Below is a proposal that I submitted for the EGSA (English Grad Student Association). If this proposal flies, I will be giving a talk on Friday, Feb. 17th at the Write to Learn Conference and then again on Saturday, Feb. 18th at the EGSA Conference! Thankfully, I’m not presenting at 4Cs this year so I won’t have to worry about adding another paper/preso to the mix. However, the paper for this proposal is mostly done so that also helps matters.

Demystifying Shakespeare: Multi-Modal Curricular Reform

This presentation will examine the gains to be made by implementing a multi-modal approach to teaching Shakespeare by including theatre, film, audio, and electronic resources. Although instructors have good reasons for structuring classes as we do, I will argue that many instructors need to implement multi-modal pedagogical changes in order to reach different types of student-learners.

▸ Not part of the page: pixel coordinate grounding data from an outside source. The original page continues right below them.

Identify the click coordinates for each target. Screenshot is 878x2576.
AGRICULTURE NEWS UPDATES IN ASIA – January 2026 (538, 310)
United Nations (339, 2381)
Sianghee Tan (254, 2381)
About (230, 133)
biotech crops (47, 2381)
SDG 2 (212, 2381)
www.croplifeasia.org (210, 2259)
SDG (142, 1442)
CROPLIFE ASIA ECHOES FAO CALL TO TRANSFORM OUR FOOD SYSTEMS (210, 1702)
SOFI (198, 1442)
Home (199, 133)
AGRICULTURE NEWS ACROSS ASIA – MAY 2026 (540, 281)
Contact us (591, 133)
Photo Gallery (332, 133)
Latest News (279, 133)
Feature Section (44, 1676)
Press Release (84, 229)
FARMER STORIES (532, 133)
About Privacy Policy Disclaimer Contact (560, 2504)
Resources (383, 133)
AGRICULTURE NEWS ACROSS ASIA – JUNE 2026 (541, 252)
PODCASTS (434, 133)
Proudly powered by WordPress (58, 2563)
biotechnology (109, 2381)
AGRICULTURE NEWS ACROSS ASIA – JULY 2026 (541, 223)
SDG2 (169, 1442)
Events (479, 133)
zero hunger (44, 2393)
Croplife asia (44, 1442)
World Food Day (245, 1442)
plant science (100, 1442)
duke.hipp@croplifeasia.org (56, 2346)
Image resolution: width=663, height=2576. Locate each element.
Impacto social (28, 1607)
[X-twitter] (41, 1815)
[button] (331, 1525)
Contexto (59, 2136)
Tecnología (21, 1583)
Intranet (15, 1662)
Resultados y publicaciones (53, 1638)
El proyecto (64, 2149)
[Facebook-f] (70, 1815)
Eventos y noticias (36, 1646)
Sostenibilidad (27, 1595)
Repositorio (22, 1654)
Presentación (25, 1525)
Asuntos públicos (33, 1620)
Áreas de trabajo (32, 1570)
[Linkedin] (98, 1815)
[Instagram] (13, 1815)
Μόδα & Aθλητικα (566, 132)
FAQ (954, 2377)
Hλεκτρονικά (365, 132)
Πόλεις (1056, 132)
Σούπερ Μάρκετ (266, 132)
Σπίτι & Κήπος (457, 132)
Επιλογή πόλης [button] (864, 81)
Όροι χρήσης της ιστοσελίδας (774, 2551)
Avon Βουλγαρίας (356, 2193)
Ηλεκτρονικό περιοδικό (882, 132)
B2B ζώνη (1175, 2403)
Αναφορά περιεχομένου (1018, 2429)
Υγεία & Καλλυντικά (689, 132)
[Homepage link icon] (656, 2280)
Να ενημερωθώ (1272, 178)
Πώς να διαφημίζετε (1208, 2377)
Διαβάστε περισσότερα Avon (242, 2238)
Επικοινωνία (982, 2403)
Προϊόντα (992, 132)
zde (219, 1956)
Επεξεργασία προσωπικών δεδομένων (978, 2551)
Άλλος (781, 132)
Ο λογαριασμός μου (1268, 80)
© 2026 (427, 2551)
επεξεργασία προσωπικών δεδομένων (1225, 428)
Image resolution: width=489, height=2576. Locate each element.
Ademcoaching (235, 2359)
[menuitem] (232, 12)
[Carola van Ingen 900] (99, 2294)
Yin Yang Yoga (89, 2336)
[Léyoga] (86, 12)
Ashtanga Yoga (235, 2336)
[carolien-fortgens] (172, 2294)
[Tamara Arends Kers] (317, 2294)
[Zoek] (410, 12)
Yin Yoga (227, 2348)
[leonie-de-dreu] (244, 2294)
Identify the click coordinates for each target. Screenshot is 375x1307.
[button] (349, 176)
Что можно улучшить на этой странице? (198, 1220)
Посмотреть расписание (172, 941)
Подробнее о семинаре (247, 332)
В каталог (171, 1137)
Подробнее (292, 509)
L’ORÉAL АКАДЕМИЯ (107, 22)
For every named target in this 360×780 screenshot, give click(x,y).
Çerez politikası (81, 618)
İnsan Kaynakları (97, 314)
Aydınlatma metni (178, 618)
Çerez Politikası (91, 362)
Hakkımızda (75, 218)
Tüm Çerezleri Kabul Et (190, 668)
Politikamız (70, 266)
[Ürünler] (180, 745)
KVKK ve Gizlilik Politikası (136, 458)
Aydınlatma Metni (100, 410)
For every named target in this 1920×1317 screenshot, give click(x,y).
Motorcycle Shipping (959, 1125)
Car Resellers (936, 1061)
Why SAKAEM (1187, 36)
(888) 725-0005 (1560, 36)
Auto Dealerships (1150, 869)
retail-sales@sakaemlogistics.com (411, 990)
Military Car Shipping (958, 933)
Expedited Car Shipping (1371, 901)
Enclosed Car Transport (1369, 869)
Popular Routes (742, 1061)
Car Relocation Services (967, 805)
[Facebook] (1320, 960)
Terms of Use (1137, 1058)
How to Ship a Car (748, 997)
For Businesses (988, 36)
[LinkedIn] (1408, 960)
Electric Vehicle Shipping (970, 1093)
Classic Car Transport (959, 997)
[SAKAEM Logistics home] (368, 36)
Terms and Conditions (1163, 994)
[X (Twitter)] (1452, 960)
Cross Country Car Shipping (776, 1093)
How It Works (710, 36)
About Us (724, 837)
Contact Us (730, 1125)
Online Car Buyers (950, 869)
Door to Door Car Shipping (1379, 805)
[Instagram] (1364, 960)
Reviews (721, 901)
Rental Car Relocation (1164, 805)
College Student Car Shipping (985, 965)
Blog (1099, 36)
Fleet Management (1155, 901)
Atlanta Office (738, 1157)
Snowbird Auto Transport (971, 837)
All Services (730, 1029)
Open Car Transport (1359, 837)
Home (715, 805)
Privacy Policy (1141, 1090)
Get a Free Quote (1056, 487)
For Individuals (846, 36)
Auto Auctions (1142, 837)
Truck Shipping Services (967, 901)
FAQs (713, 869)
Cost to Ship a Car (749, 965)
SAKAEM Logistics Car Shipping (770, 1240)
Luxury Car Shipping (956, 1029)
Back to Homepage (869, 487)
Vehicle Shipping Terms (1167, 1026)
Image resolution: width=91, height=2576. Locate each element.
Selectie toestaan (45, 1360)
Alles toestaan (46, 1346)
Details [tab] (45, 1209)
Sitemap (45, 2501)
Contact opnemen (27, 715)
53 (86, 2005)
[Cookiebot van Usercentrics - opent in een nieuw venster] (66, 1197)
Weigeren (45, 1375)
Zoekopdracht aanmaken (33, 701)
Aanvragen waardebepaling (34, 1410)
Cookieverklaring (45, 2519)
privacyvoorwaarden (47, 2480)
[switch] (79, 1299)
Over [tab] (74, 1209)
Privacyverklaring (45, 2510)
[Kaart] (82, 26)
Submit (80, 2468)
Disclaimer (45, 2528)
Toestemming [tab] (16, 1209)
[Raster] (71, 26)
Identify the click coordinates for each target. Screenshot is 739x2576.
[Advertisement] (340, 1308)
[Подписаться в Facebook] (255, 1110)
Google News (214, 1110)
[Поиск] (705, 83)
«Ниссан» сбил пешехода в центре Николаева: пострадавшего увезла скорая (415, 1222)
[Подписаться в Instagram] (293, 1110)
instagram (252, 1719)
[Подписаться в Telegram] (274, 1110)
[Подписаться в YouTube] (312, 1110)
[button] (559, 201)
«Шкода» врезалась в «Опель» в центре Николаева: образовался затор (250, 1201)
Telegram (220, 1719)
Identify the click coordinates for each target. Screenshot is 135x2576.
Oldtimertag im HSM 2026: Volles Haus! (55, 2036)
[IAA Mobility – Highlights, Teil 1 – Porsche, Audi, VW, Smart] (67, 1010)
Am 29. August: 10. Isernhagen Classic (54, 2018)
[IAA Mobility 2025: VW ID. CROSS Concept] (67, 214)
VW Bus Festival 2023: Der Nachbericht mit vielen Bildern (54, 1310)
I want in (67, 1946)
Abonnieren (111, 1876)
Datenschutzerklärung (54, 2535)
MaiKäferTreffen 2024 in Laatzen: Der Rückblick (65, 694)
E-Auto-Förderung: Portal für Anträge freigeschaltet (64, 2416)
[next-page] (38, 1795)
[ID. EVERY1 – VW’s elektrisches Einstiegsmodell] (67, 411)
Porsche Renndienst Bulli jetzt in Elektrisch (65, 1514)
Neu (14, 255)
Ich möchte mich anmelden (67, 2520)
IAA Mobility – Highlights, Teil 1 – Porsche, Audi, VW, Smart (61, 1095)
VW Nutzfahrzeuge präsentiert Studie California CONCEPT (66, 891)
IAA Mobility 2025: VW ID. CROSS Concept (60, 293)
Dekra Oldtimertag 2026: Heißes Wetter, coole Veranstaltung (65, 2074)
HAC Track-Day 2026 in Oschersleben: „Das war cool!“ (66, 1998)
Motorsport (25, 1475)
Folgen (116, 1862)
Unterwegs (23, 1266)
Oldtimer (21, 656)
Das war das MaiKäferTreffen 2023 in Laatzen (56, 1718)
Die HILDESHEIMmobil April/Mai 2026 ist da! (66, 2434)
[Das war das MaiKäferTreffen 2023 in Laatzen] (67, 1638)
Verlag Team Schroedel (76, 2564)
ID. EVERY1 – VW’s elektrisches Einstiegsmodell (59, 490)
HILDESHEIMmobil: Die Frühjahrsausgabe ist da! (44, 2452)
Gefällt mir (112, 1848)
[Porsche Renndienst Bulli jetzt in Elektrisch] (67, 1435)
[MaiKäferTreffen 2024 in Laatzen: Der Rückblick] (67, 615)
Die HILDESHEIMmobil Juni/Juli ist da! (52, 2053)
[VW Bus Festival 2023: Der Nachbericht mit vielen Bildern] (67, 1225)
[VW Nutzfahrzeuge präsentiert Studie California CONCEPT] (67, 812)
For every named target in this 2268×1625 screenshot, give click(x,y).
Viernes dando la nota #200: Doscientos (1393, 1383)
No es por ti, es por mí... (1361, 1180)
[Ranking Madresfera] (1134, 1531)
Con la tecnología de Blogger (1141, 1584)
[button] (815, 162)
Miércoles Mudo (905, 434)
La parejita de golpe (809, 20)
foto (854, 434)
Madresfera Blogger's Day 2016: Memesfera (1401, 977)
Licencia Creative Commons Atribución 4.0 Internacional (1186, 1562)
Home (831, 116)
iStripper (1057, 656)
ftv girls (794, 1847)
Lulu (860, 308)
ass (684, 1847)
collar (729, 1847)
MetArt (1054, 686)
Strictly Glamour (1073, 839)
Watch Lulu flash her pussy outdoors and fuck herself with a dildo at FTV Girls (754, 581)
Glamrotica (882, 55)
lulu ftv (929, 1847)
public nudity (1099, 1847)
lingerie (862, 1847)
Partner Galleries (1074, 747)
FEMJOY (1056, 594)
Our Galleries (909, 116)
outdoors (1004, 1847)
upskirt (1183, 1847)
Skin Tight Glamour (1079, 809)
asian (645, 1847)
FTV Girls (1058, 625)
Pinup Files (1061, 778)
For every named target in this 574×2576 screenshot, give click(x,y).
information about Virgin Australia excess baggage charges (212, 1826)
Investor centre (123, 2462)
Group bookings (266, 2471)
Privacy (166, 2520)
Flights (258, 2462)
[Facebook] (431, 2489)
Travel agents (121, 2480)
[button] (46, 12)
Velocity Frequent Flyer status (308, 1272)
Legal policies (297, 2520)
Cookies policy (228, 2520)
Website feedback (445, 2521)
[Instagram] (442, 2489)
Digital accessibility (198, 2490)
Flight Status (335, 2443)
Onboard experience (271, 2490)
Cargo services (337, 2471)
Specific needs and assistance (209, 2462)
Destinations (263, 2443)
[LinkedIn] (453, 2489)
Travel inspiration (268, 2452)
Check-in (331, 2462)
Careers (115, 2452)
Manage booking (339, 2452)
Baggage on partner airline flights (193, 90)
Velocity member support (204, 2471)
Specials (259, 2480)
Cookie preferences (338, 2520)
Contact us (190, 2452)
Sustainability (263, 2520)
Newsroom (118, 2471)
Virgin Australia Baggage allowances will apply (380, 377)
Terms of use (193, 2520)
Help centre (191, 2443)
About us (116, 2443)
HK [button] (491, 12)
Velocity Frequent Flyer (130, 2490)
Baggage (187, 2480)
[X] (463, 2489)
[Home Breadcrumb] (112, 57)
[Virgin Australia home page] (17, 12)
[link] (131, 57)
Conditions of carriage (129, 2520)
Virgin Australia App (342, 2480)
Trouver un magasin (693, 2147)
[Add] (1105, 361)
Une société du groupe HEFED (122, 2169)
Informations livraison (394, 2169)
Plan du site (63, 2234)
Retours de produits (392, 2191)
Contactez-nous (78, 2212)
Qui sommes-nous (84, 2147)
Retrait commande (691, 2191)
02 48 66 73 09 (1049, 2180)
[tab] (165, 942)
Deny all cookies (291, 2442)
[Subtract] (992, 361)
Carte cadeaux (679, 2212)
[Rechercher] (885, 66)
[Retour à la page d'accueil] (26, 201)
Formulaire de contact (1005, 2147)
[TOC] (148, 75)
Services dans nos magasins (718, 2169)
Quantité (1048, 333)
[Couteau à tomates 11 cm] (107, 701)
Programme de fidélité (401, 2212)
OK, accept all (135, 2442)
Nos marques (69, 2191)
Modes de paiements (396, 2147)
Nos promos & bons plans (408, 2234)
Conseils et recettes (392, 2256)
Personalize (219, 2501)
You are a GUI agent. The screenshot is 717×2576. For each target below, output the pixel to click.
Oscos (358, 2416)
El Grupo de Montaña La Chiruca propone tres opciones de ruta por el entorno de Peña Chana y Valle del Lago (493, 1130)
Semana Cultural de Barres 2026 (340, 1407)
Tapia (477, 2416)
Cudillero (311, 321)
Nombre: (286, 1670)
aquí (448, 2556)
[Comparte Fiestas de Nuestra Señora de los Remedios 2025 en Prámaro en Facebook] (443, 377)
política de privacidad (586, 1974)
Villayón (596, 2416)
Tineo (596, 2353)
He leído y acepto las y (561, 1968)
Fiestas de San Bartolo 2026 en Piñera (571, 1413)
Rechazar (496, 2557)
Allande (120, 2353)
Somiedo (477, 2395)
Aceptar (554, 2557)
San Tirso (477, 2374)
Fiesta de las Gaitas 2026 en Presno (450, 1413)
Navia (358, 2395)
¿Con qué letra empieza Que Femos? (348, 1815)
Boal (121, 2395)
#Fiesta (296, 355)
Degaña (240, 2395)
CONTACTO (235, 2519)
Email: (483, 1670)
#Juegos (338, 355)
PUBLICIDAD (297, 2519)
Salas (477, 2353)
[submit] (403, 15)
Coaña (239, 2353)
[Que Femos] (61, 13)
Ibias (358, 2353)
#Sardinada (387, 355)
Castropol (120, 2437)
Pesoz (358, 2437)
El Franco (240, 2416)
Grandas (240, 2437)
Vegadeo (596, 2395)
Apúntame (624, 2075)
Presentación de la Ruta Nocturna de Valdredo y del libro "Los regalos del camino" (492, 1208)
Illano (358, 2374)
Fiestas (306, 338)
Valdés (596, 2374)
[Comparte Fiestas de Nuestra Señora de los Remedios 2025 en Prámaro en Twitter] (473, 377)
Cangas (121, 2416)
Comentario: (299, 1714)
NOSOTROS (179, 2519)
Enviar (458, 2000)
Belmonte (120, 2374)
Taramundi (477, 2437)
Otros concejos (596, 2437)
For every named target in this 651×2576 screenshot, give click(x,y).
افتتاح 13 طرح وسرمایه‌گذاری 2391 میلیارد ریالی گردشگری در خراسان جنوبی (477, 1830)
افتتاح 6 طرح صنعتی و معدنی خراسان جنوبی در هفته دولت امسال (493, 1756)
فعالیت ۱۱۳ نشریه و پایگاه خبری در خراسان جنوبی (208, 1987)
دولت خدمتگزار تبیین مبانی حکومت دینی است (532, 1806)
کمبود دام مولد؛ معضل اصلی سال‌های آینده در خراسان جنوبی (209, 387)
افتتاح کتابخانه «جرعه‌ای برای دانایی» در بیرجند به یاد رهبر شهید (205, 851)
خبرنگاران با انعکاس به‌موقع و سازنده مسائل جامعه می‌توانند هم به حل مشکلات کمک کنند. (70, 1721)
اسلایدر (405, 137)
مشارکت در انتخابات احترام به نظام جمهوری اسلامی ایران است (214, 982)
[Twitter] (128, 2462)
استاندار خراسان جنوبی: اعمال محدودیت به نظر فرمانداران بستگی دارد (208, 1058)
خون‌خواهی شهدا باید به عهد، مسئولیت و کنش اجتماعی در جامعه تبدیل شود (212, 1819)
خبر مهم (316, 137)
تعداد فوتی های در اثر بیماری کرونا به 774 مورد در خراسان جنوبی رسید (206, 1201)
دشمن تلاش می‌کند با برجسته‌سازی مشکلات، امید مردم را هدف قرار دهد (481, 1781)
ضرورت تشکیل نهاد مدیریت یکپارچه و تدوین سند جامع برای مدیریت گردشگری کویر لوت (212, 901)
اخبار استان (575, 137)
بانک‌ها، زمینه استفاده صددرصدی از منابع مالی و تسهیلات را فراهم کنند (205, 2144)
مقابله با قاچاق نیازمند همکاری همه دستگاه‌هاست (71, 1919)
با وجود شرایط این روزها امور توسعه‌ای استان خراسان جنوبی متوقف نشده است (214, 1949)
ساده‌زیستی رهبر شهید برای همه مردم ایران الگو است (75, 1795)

In his text, Clueless in Academe: How Schooling Obscures the Life of the Mind, Gerald Graff argues that college faculty need to demystify intellectual-academic speak in order to introduce students to the rich world of ideas and argumentation. More specifically, Graff contends that “academia reinforces cluelessness by making its ideas, problems, and ways of thinking look more opaque, narrowly specialized, and beyond normal learning capacities than they need to be” (1). While Shakespeare’s language can be considered intellectual, it can also be considered opaque and more mystifying that it needs to be. Students need help to appreciate its vibrancy. However, just asking students to read the text will not go far enough in addressing their mystification. Instructors can improve their pedagogy and help students’ learning process by implementing pedagogical changes for visual, kinesthetic, and aural learners. Further, I will also pick up Graff’s argument and urge instructors to collaborate with colleagues, introduce criticism, and pare syllabi so we can avoid other miss-cues and help students get a clue, or in other words, help students enter the intellectual-academic conversation without making it seem that doing so is beyond students’ learning abilities.